Writing in the Shooting Times Matt Cross outlines the exasperation felt from rural organisations towards the RSPB.


The RSPB has published its latest ‘Bird Crime Report’ and has used it as an opportunity to push forwards its attacks on shooting.


After making the astonishing claim that 2021 was the second worst year ever recorded for offences against birds of prey, the charity went on to say: “At the RSPB AGM on 15 October 2022, RSPB Chair of Council Kevin Cox communicated a change in policy: for additional regulation of pheasant and partridge shooting. In the context of the nature and climate emergency, voluntary approaches have failed to deliver, leaving additional regulation the only option.”

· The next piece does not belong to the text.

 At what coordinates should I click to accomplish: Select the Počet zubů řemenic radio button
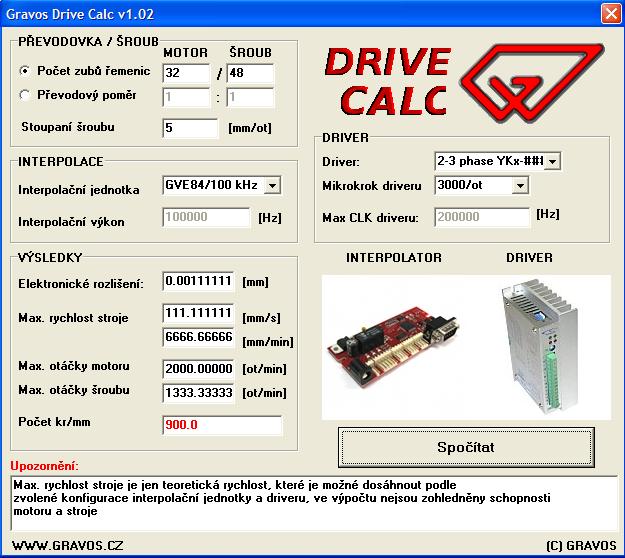point(26,72)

Shooting and gamekeeping organisations responded with exasperation to the RSPB’s claims. Scottish Gamekeepers Association Chairman Alex Hogg, MBE, said: “The Scottish Gamekeepers Association recognises the official Scottish government wildlife crime figures, verified by the police, Scotland’s Crown Office and government agencies, not the RSPB’s unverified accounts contained in their bird crime reports.

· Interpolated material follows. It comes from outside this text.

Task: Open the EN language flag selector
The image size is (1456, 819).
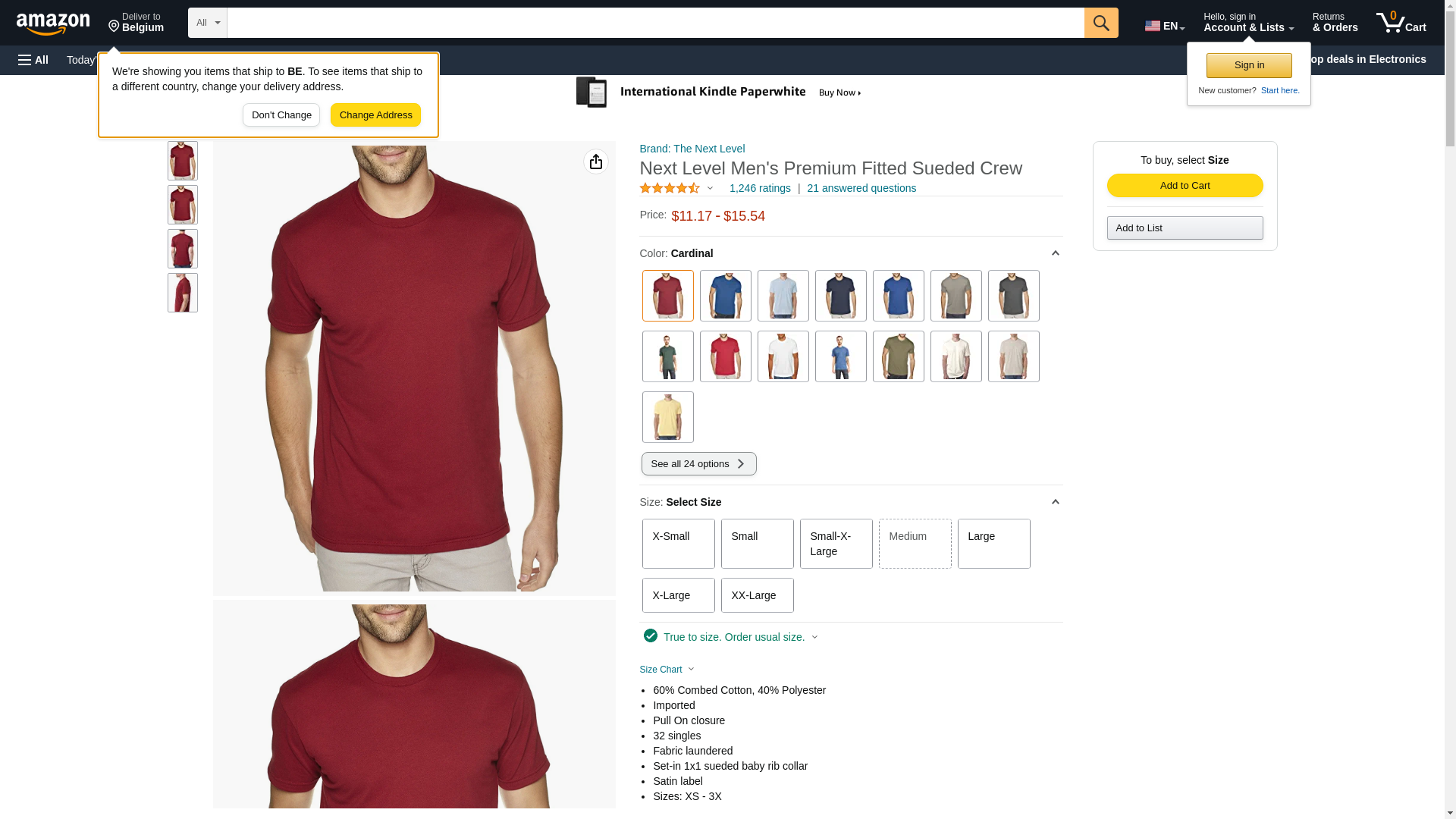Action: tap(1164, 26)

“The RSPB are a campaigning charity, not a policing body, and their accounts should be treated with the utmost caution. The Scottish Gamekeepers Association has no tolerance for wildlife crime. If members are convicted of a wildlife crime, they are removed from membership. This has occurred on eight occasions over the past decade.”


The RSPB claimed that there were 17 offences committed against birds of prey in Scotland in 2021; even by the charity’s own disputed figures this is the third consecutive year of falling numbers.


The Moorland Association also took issue with the report with a spokesperson saying: “Examination of the raptor incidents cited in this report does show a continuing downward trend, in the uplands in particular, and this is to be welcomed, albeit more work needs to be done. It is notable that many of the incidents reported do not occur on land managed for grouse shooting.”


Hen harrier numbers, for a long time the focus of much criticism of shooting, have continued to rise steadily over the last three years. The growth has come in response to changing practices in the grouse shooting sector and a compromise in the form of the hen harrier brood management scheme.